Hybrid Pedagogy
From DigitalRhetoricCollaborative
[Hybrid Pedagogy][1] is an online, open-access, non-blind peer reviewed journal that focuses on digital pedagogy. Their tagline is "All Learning is Necessarily is Hybrid." options|Hybrid Pedagogy Logo
Hybrid Pedagogy launched in December 2011 under the guidance of Jesse Stommel -- then an Assistant Professor at Marylhurst University -- with the help of his colleague Pete Rorabaugh. But the history of the journal is much longer than that. In fact, Jesse started thinking about the journal as far back as 2002 in conversations with Sean Michael Morris and R L Widmann, his friends and colleagues at the University of Colorado-Boulder. The journal was born from questions that rise up when we consider what happens to critical pedagogy in a digital, or digitally-influenced, environment -- where does agency occur; where does learning happen; how does the digital change or reinforce traditional student and teacher roles and power dynamics; how is our humanity subject to or amplified by the digital; what becomes of scholarship; what does access mean, and how does it affect learning; what do we do with this space of wild innovative possibility within the architecture of the academic institution?
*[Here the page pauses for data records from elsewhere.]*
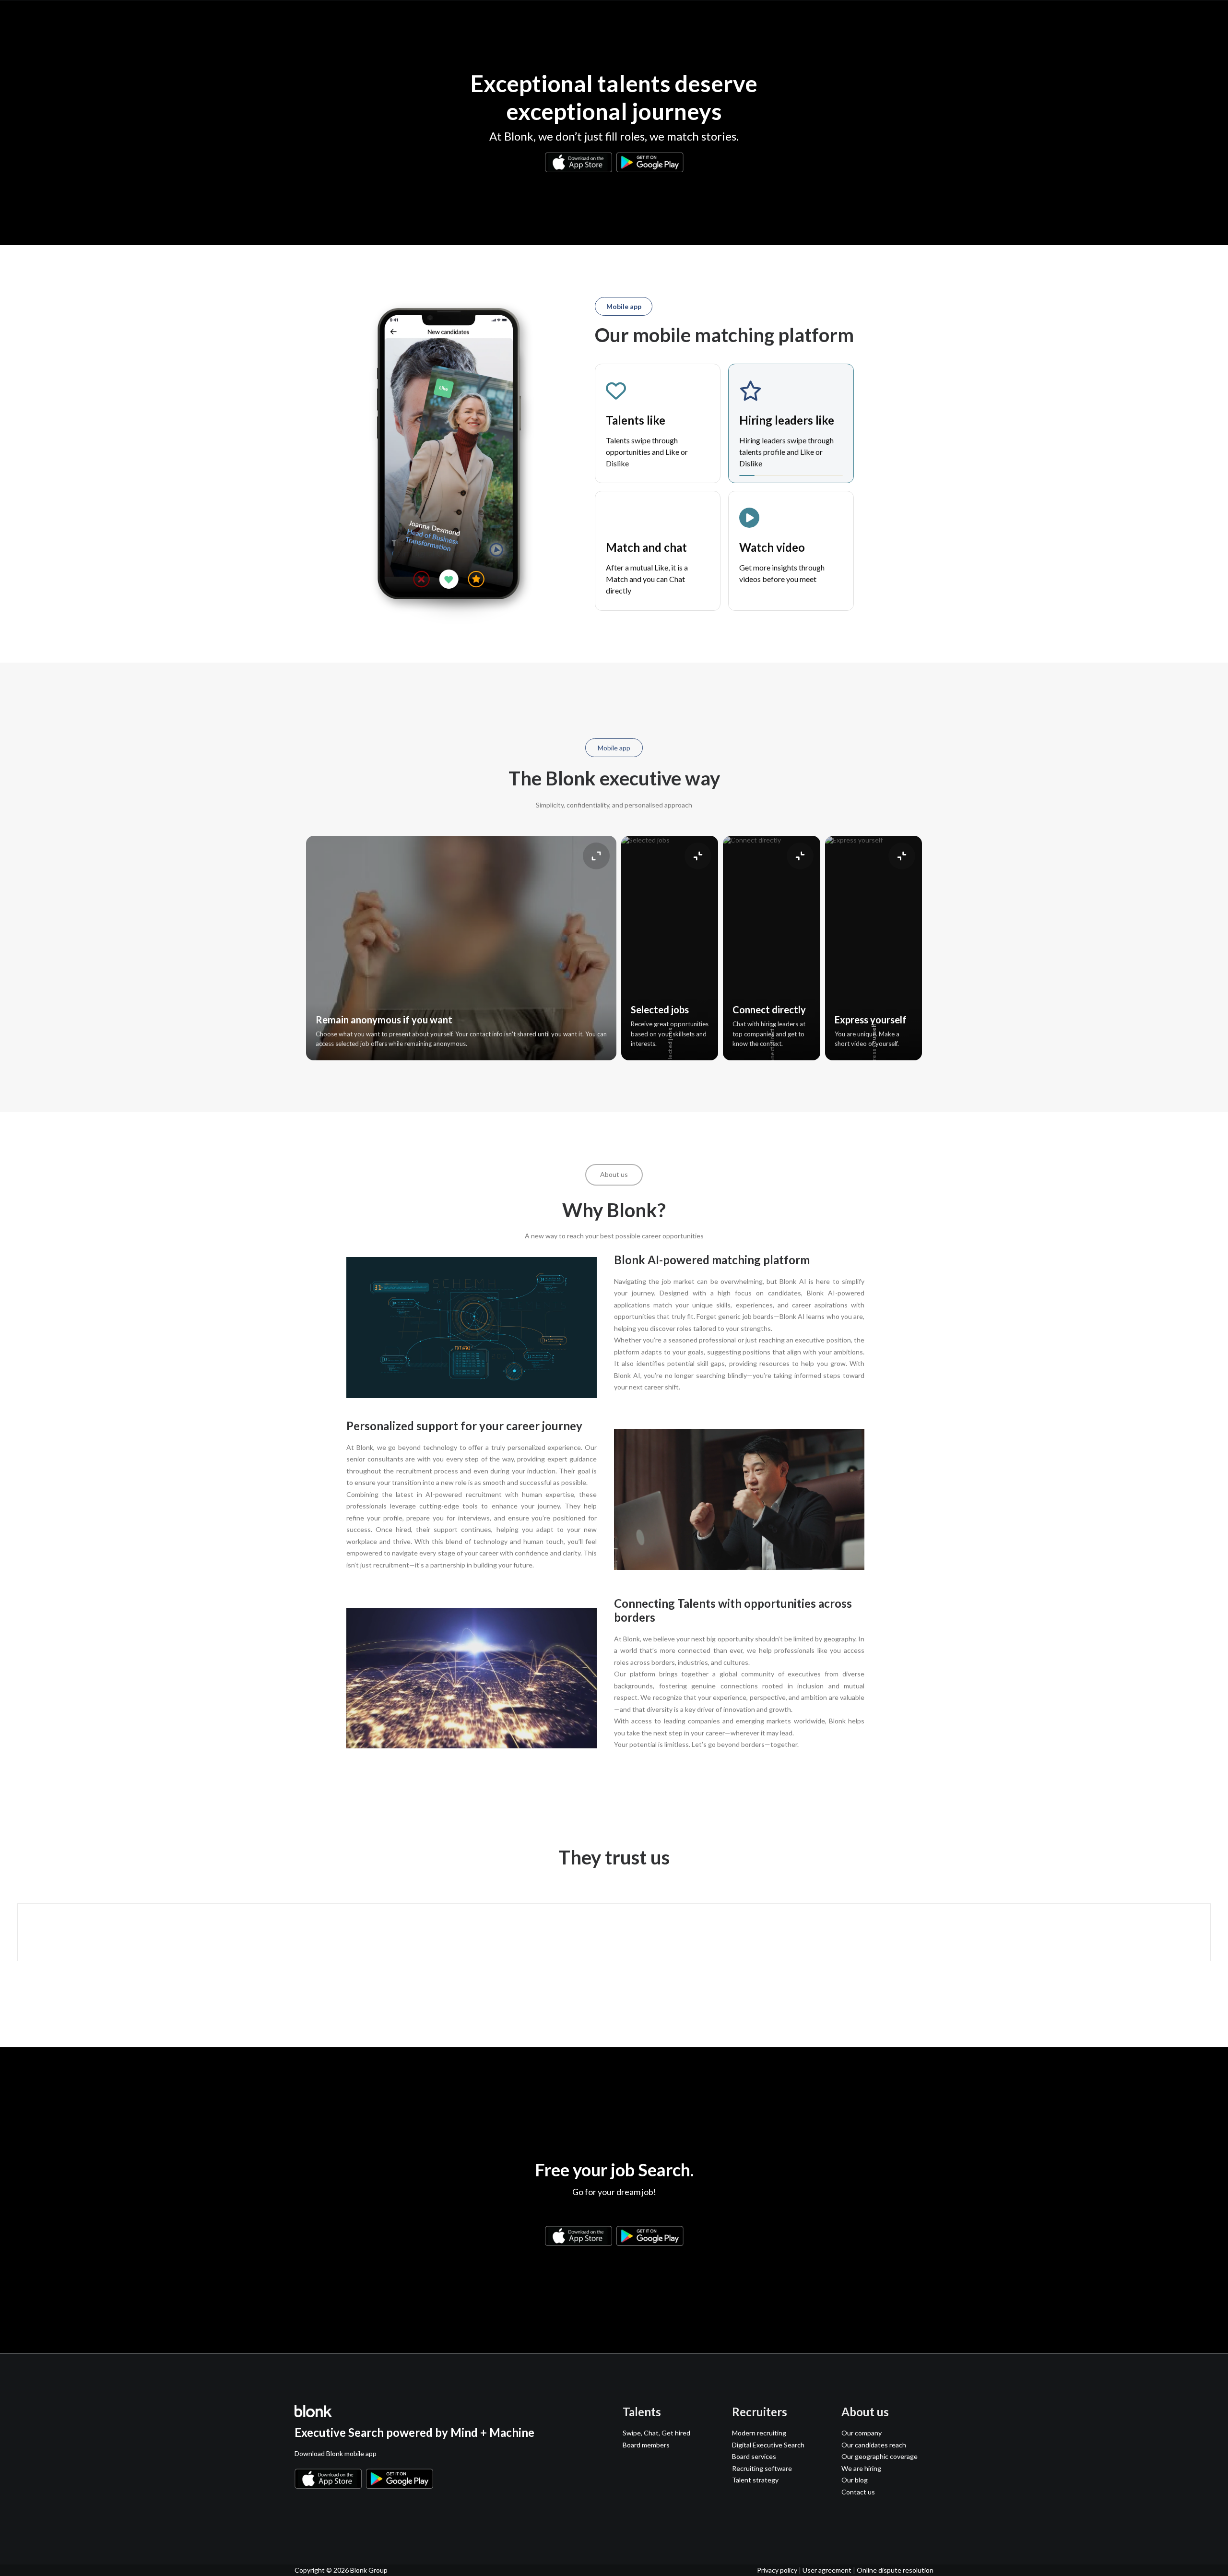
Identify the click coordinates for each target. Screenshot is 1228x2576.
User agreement (827, 2570)
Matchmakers (717, 19)
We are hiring (861, 2468)
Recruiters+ (590, 19)
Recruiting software (762, 2468)
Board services (653, 19)
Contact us (858, 2492)
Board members (646, 2445)
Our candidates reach (873, 2445)
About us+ (853, 19)
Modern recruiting (759, 2433)
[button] (299, 2508)
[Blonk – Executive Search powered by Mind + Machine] (313, 19)
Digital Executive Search (768, 2445)
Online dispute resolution (895, 2570)
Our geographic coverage (879, 2456)
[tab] (657, 424)
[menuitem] (539, 19)
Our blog (854, 2480)
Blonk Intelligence (788, 19)
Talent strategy (755, 2480)
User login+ (907, 19)
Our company (861, 2433)
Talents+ (539, 19)
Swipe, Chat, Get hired (656, 2433)
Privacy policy (777, 2570)
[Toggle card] (596, 856)
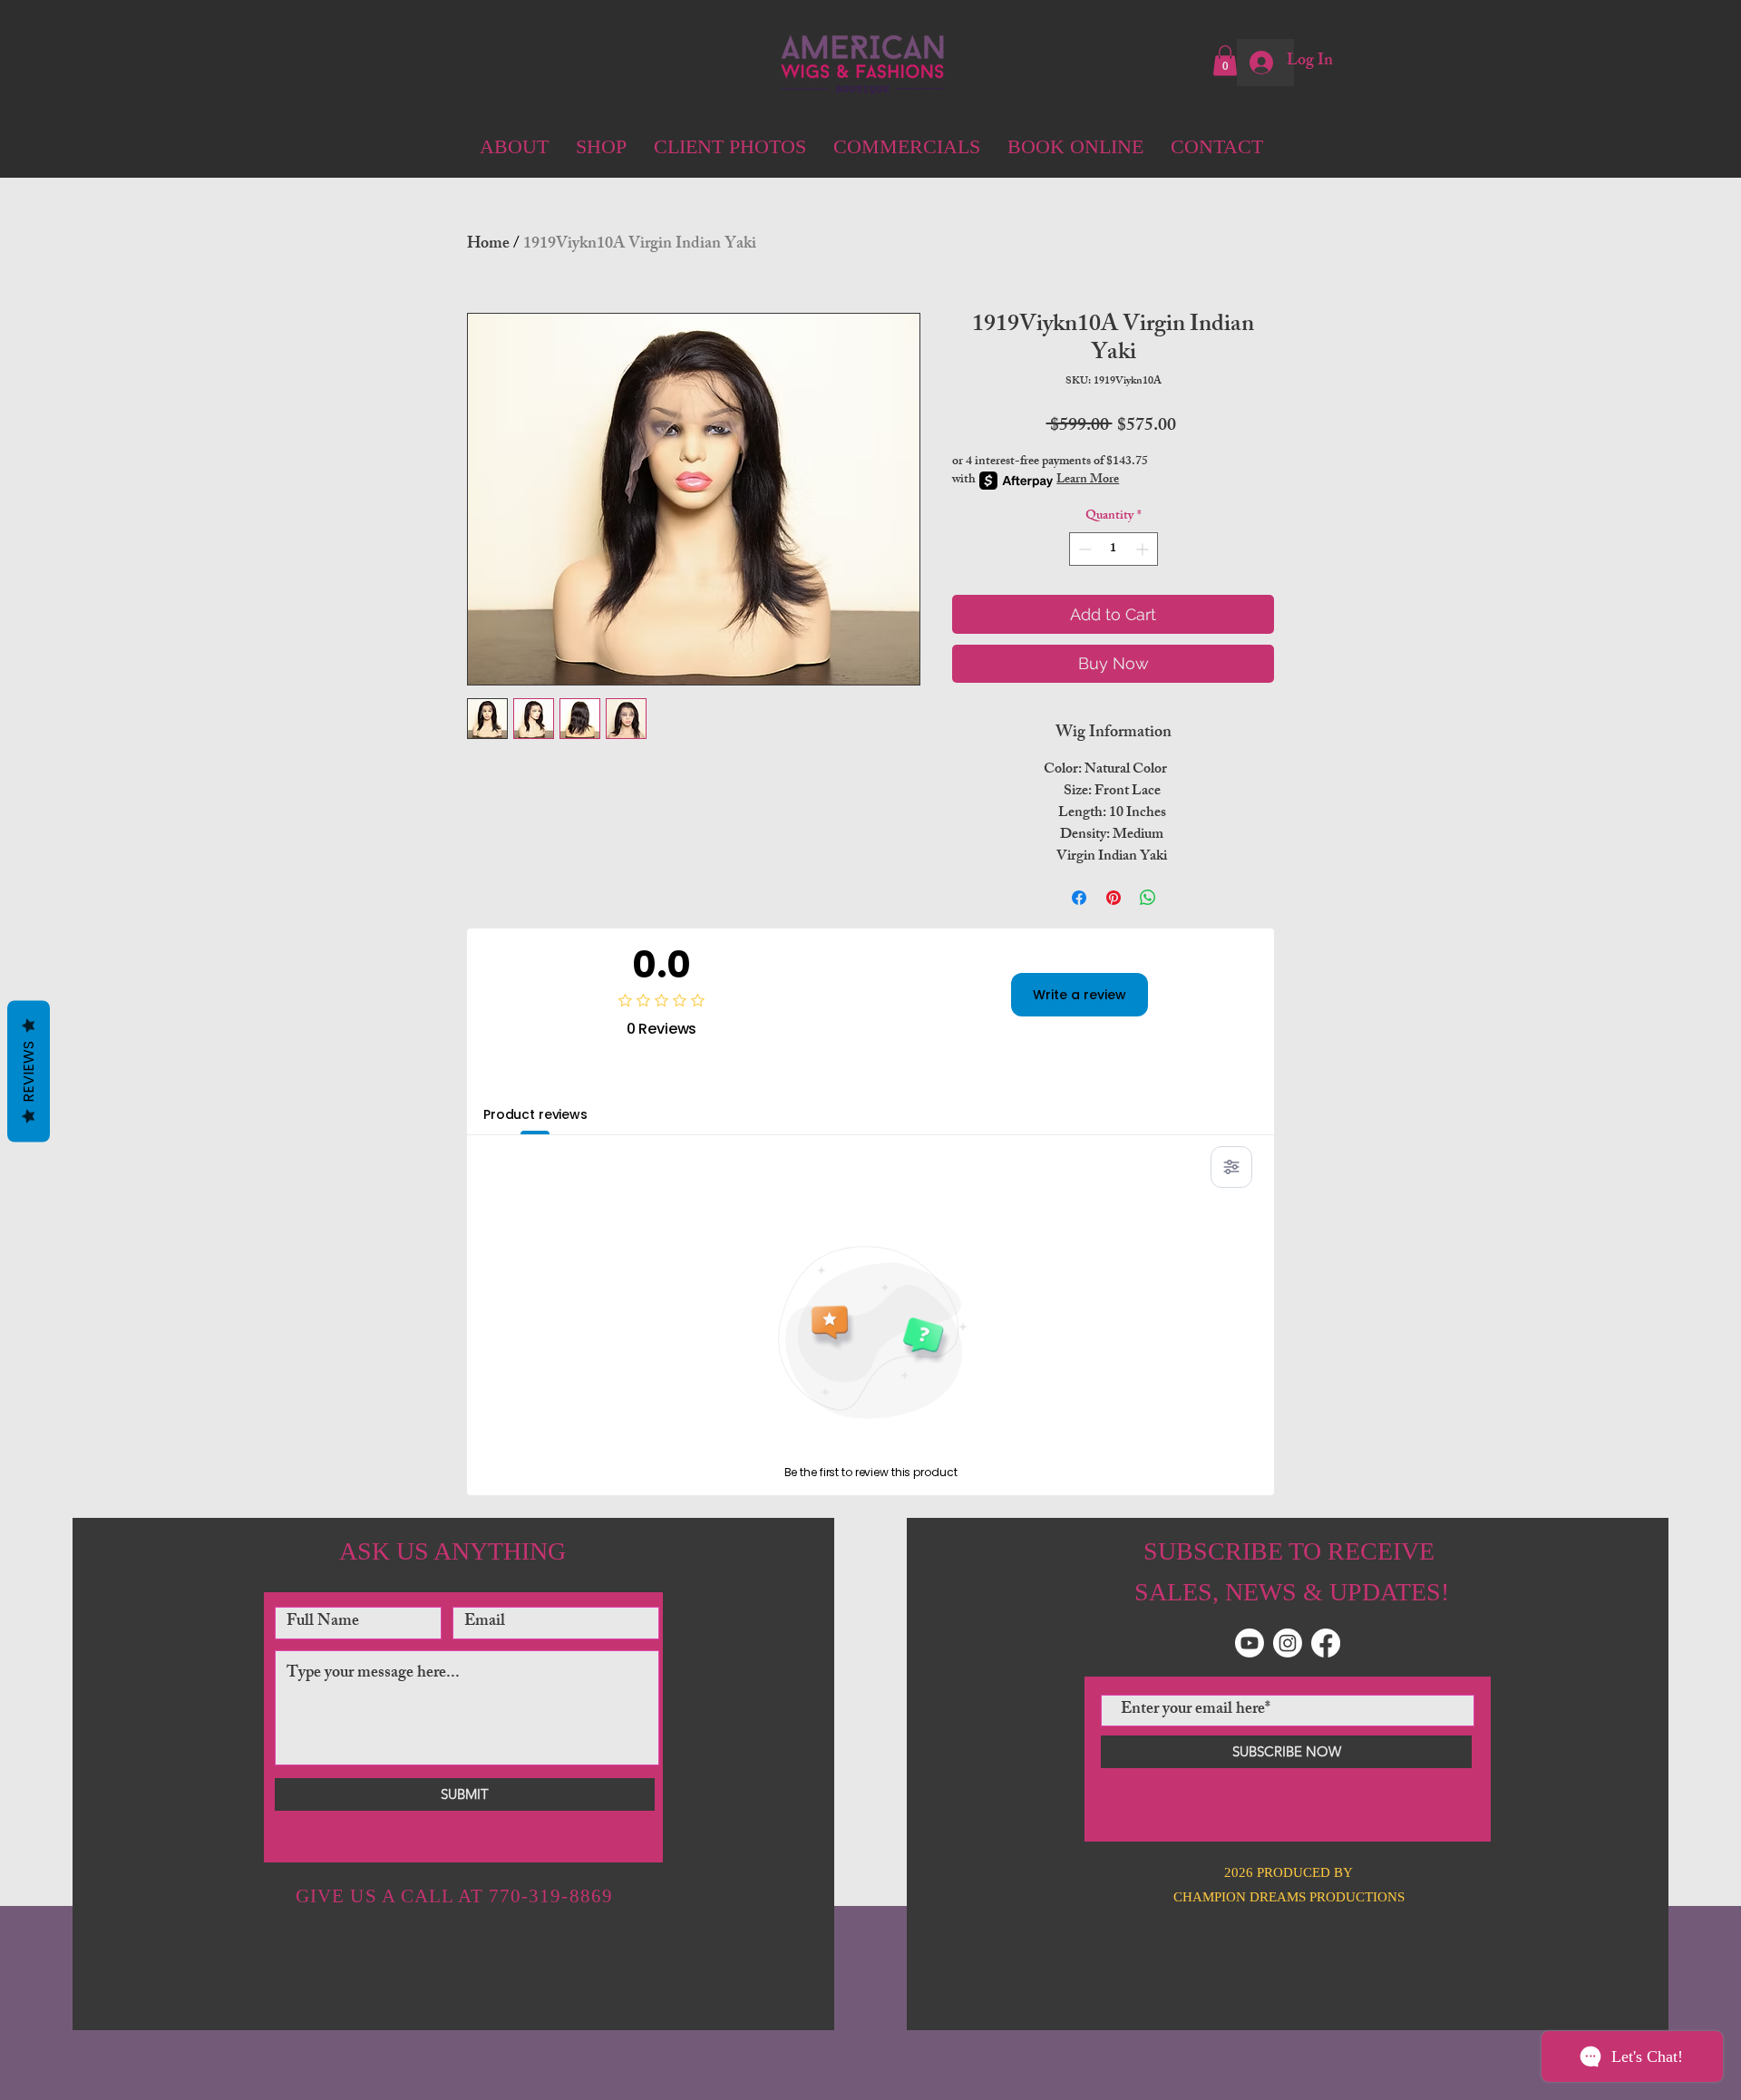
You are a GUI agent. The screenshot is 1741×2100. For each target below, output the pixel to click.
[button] (1225, 60)
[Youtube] (1249, 1643)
Since its launch, Hybrid Pedagogy has hosted more than 100 voices and published more than 300 articles. The journal's audience lives on every continent (well, except Antarctica, but they're working on that) with readers in over 200 countries, and several of our articles have been translated into French, Spanish, German, and other languages. As well, many articles have found their way into curricula across the country and around the globe. It is indexed in the Library of Congress, the Directory of Open Access Journals, and Google Scholar.
But Hybrid Pedagogy was never meant to be just another peer-reviewed academic journal. It was designed to question the very form of academic writing, the nature of digital learning and teaching, the process of peer review, and to bring together scholars whose ideas are not regularly broadcast within higher education.